:: TASK DESCRIPTION ::
Rewrite the commentary on the paper and the CAS decision between "My bottom line: The" and "decision seems unimpeachable.", inclusive, replacing "paper" with "study".

:: EXTRACT TO READ ::
▬▬▬▬▬▬▬▬▬▬
My bottom line: The paper has some significant methodological issues, most notably the inclusion of female athletes who doped with those with naturally high levels of T. There is some double counting of athletes in 2011 and 2013. There is also speculation that the male findings are contaminated by doping. Methodological issues notwithstanding, the paper nonetheless strongly reinforces the 2015 CAS Chand decision. There is nothing here that would provide any empirical basis for revisiting that decision. We might quibble about the methods, but the significance for the CAS decision seems unimpeachable.
▬▬▬▬▬▬▬▬▬▬
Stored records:
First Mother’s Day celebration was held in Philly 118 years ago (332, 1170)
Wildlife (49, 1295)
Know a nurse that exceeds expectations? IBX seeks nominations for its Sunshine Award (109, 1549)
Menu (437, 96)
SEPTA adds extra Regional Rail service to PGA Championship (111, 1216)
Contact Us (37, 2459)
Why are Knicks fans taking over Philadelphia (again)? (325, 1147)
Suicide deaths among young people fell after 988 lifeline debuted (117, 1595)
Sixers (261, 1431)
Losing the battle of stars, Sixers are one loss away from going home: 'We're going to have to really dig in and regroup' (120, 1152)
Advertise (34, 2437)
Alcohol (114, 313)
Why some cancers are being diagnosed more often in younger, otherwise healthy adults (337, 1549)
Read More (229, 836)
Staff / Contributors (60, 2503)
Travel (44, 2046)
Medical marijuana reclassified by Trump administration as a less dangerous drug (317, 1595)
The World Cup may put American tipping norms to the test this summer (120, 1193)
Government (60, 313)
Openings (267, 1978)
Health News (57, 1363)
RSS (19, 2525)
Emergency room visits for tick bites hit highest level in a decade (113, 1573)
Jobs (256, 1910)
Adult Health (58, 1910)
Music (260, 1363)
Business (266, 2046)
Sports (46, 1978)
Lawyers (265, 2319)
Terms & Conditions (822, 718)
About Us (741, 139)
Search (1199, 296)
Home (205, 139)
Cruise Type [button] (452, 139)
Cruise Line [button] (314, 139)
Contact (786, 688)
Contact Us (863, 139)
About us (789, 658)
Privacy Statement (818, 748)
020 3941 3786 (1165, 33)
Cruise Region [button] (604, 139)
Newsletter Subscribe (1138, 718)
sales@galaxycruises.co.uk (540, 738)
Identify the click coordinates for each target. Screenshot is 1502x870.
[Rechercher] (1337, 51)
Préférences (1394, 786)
▬▬▬▬▬▬▬▬▬▬
:: WRITTEN ANSWER ::
My bottom line: The study has some significant methodological issues, most notably the inclusion of female athletes who doped with those with naturally high levels of T. There is some double counting of athletes in 2011 and 2013. There is also speculation that the male findings are contaminated by doping. Methodological issues notwithstanding, the study nonetheless strongly reinforces the 2015 CAS Chand decision. There is nothing here that would provide any empirical basis for revisiting that decision. We might quibble about the methods, but the significance for the CAS decision seems unimpeachable.